A new white paper from The Gerontological Society of America (GSA) highlights the variety of challenges that persons with dementia-related psychosis and their caregivers have encountered during moves through different health care settings -- and proposes strategies to address these challenges.
It is estimated that over 2 million Americans with dementia experience delusions (false beliefs) and hallucinations (seeing or hearing things that others do not see or hear). This group of symptoms, known as dementia-related psychosis, frequently goes undetected in people who may be struggling with other complex behavioral and psychological symptoms of dementia.
The white paper, "Dementia-Related Psychosis: Strategies to Address Barriers to Care Across Settings," was developed by a clinical workgroup of experts whose membership reflects multiple areas of expertise, including primary care, neurology, psychiatry, and nursing. It follows a 2019 GSA publication, "Dementia-Related Psychosis: Gaps and Opportunities for Improving Quality of Care."
When left untreated, the hallucinations and delusions that frequently occur in patients with dementia can cause significant patient and caregiver distress and often lead to institutionalization. There is a pressing need for greater awareness of the condition and more effective diagnostic and treatment strategies."
Gary W. Small, MD, Chairperson, FGSA
Small is the chair of psychiatry at Hackensack University Medical Center and the physician in chief of behavioral health at Hackensack Meridian Health.

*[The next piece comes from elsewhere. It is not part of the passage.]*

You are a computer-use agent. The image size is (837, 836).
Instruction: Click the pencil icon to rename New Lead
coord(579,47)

According to the white paper, psychosis in dementia is associated with an increased risk of recurrent hospitalization and the need for more restrictive levels of care. Better care of individuals with dementia-related psychosis requires new initiatives and advocacy at several levels.
"Primary care needs full support to be able to better identify and care for these patients, both in terms of education about dementia-related psychosis and its management, and also by providing enhanced access to expert and specialty care, particularly for providers in rural communities," said Alexis Eastman, MD, who also served on the workgroup. "We need to not only formalize and expand the education of trainees and providers on this disease, but enhance care coordination opportunities through collaborative models and telehealth platforms -- to ensure that providers not only have understanding of dementia-related psychosis, but the resources to adequately care for these patients."

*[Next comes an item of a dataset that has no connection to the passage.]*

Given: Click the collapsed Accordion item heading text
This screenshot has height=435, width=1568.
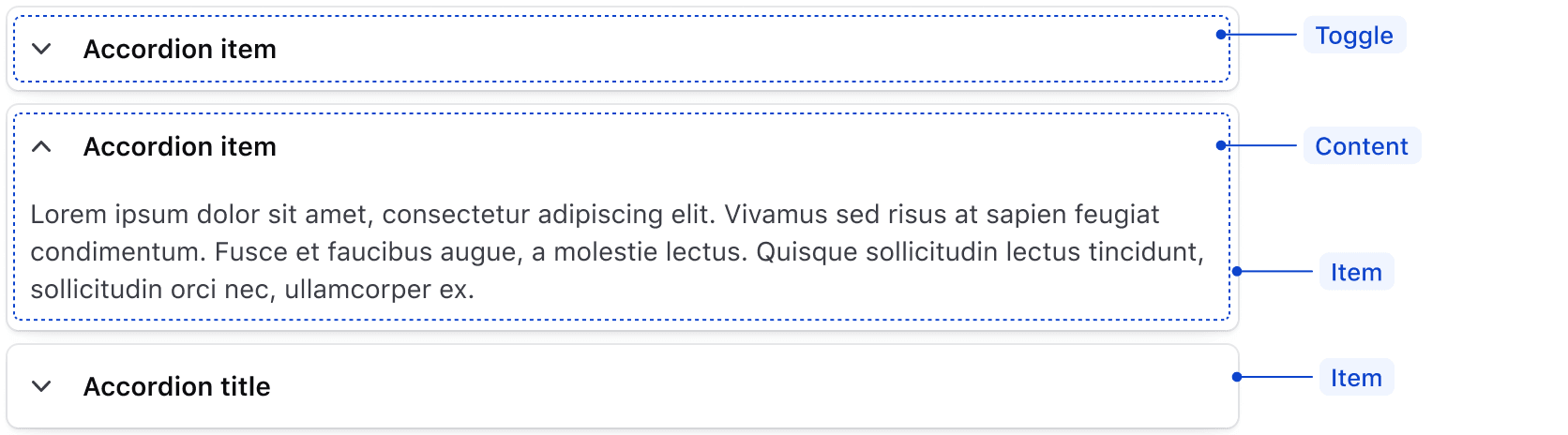Looking at the screenshot, I should pyautogui.click(x=179, y=49).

Eastman is the medical director in the Division of Geriatrics at UW Hospitals and Clinics and an assistant professor at the University of Wisconsin School of Medicine and Public Health.
The white paper indicates that because patients with dementia-related psychosis who transition across settings of care may be at risk for worsening symptoms, such transitions should occur only when mandatory and be carefully managed by health care professionals who have experience specific to the care of persons with dementia.
In long-term care settings, team-based approaches to care and additional education for staff, as well as surveyors, could help enhance resident quality of life and support guideline-based care.